Long-term culture and characterization of goat primordial germ cells

Abstract

While the culture and identification of primordial germ cells (PGCs) in mice is established, only limited investigations on PGCs in livestock have been reported. This study was performed to characterize goat PGCs after culture and cryopreservation. Goat PGCs were isolated from Day 32 fetuses and cultured on a continuous cell line of murine embryonal fibroblasts (STO) as feedercells in the presence of leukemia inhibitory factor (LIF). The PGCs proliferated slowly and showed colony formation in early passages. Frozen-thawed PGCs continued to proliferate when stem cell factor (SCF) was added to the culture medium.

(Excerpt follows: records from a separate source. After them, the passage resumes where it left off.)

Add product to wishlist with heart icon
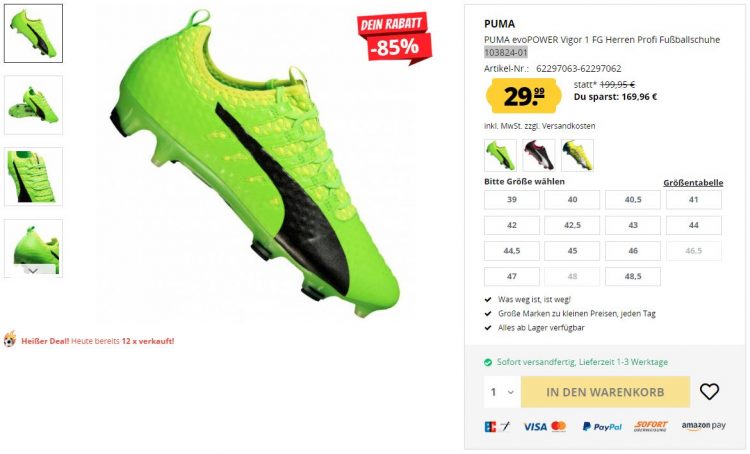This screenshot has width=750, height=454. [x=709, y=391]
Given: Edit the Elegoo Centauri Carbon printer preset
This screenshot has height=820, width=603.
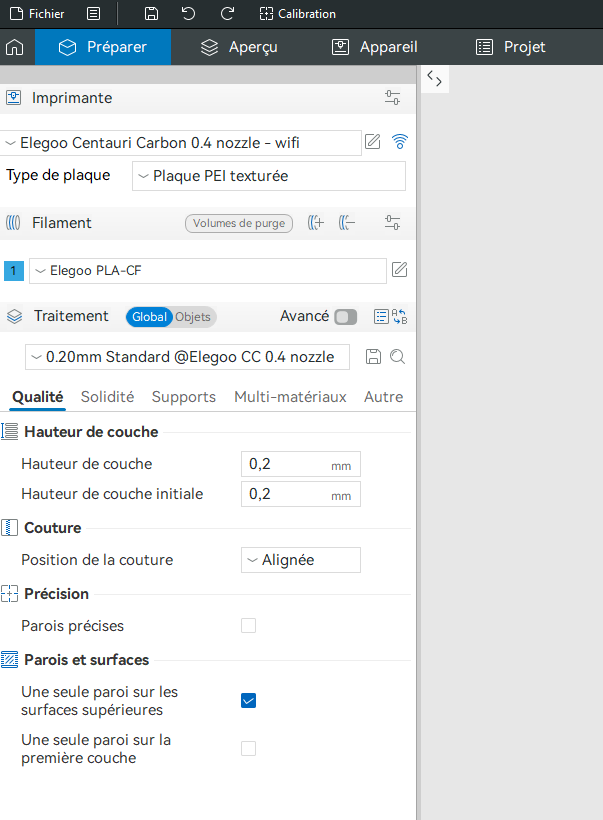Looking at the screenshot, I should click(x=372, y=142).
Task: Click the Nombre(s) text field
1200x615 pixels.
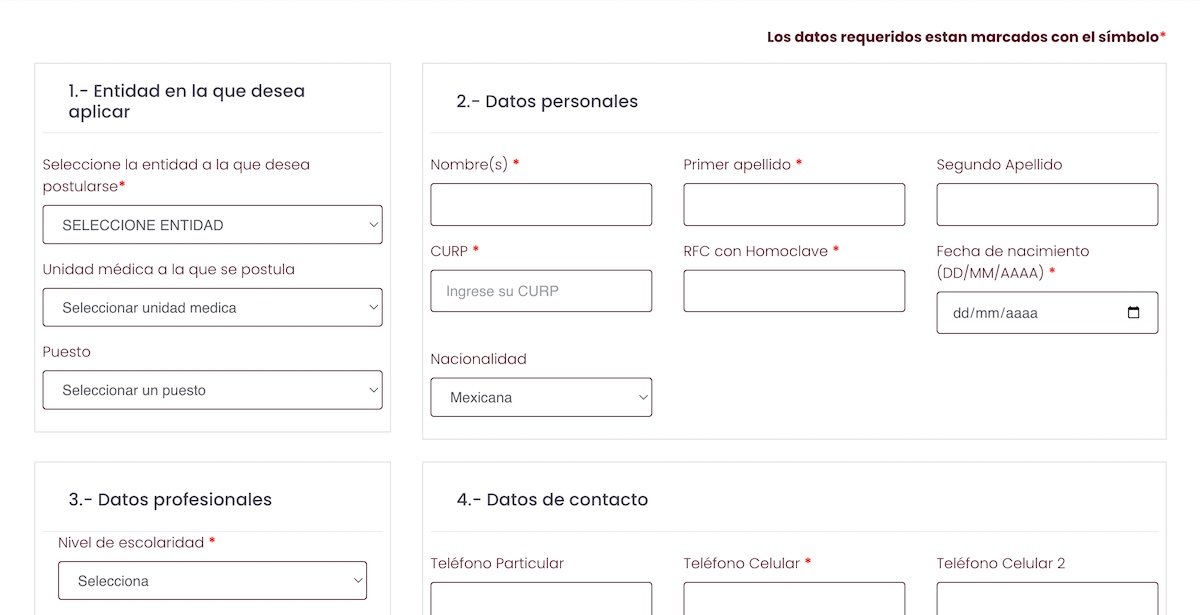Action: [x=541, y=205]
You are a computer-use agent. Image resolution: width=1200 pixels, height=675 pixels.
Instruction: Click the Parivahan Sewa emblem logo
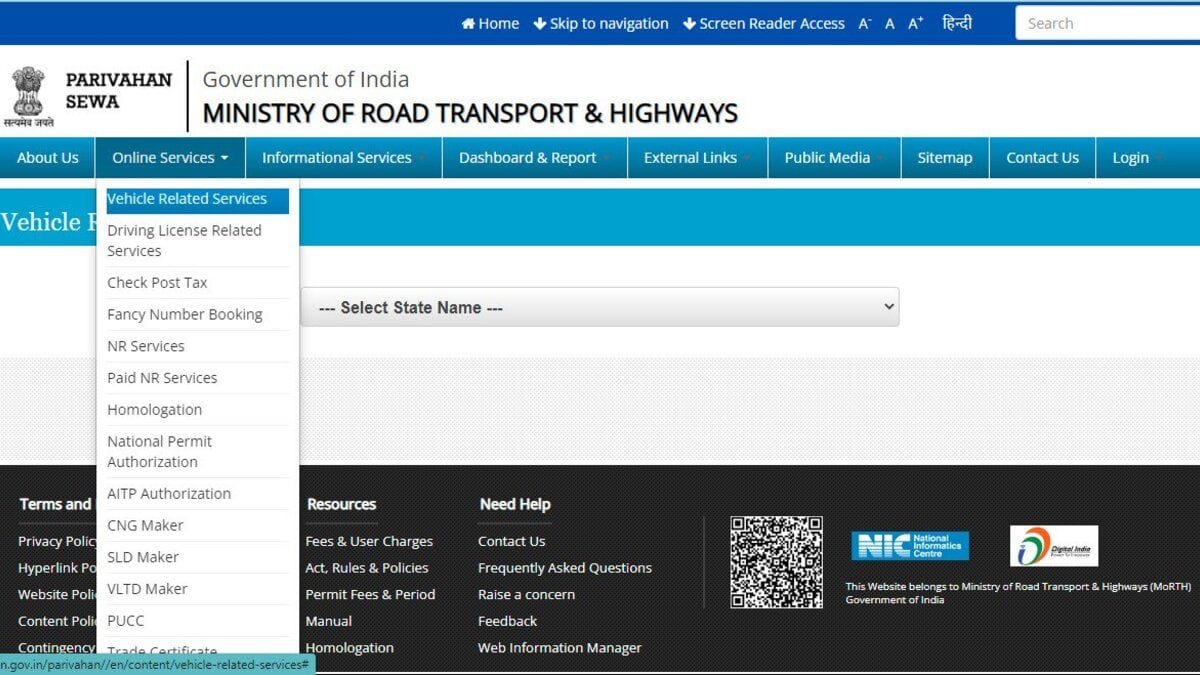pos(30,95)
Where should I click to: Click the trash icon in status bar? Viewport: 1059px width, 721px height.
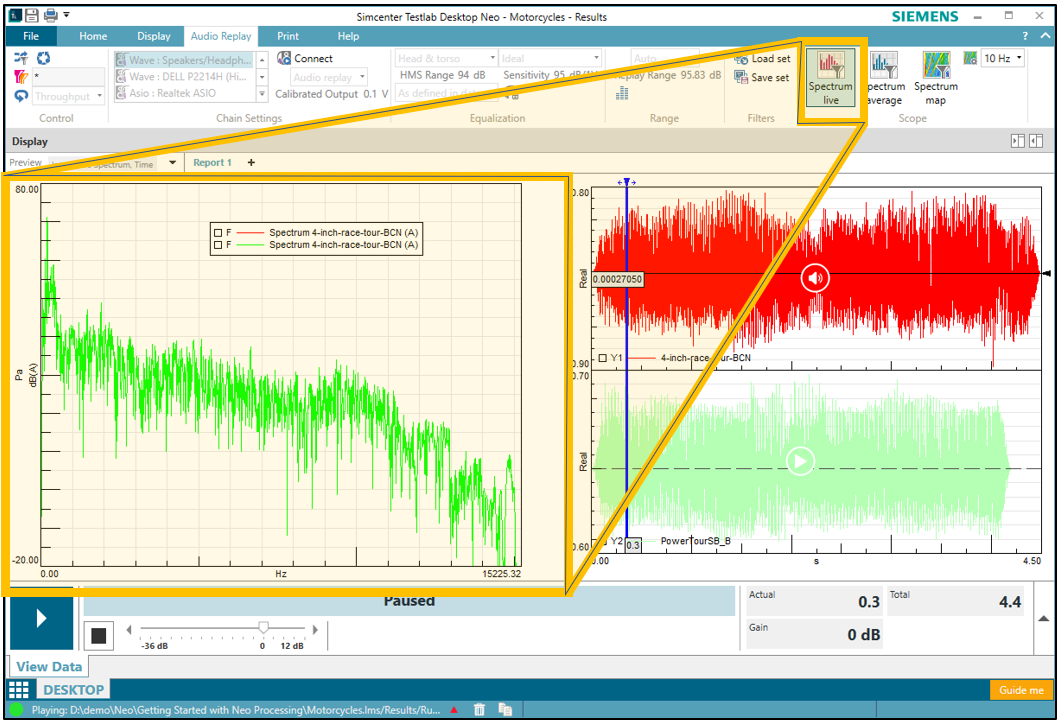(x=480, y=710)
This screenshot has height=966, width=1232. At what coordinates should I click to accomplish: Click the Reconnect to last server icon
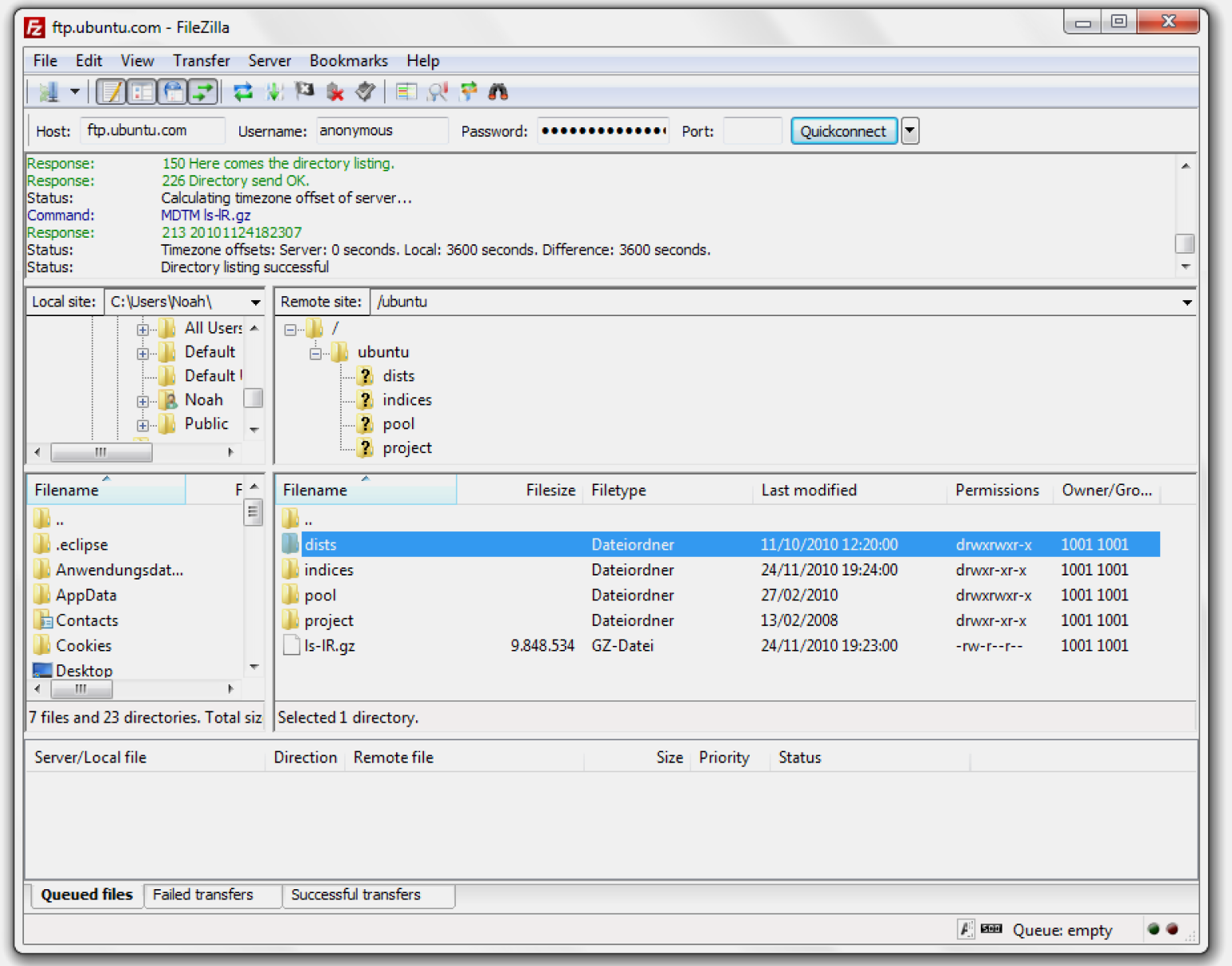[366, 92]
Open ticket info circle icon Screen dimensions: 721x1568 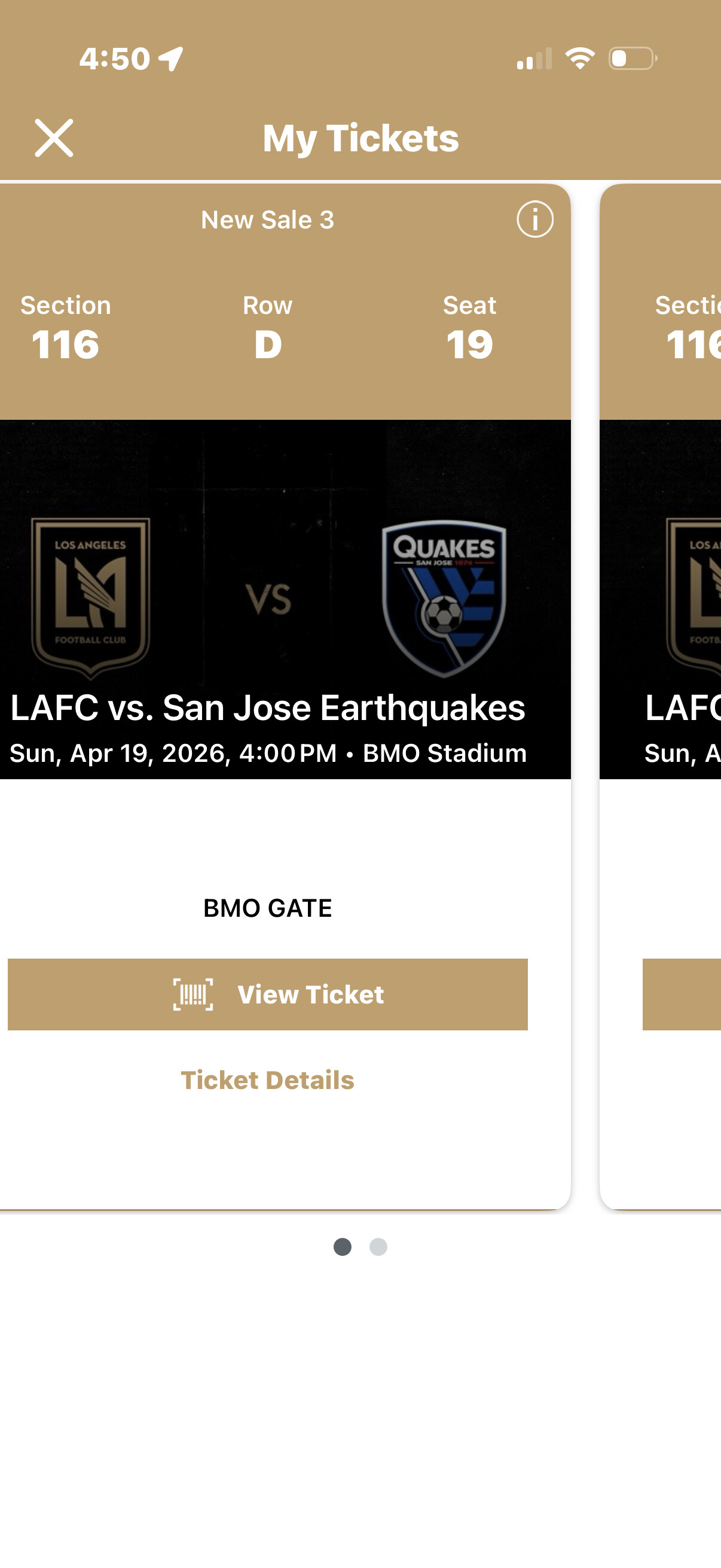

However, differentiation into epitheliallike polygonal cells or neuronal cells was observed after 1 or 2 passages. The PGCs of 1 female and 1 male cell line were characterized by immunocytochemistry. The PGCs showed positive staining for anti stage-specific embryonic antigen-1 (SSEA-1) and FMA-1 (monoclonal antibody produced against a glycoprotein cell surface antigen of the embryonal carcinoma Nulli SCC1), whereas the reactivity to alkaline phosphatase (AP), an established marker for PGCs in mice, was inconsistent. After differentiation, PGCs lost their positive reaction to SSEA-1, EMA-1 and AP. In conclusion, SSEA-1 and EMA-1 can be used as reliable markers for identifying goat PGCs in addition to morphological criteria. The results indicate that goat PGCs can be kept in long-term culture without losing their morphological characteristics and their positive reaction to SSEA-1 and EMA-1, thus providing a promising source of donor-karyoplasts for nuclear transfer procedures.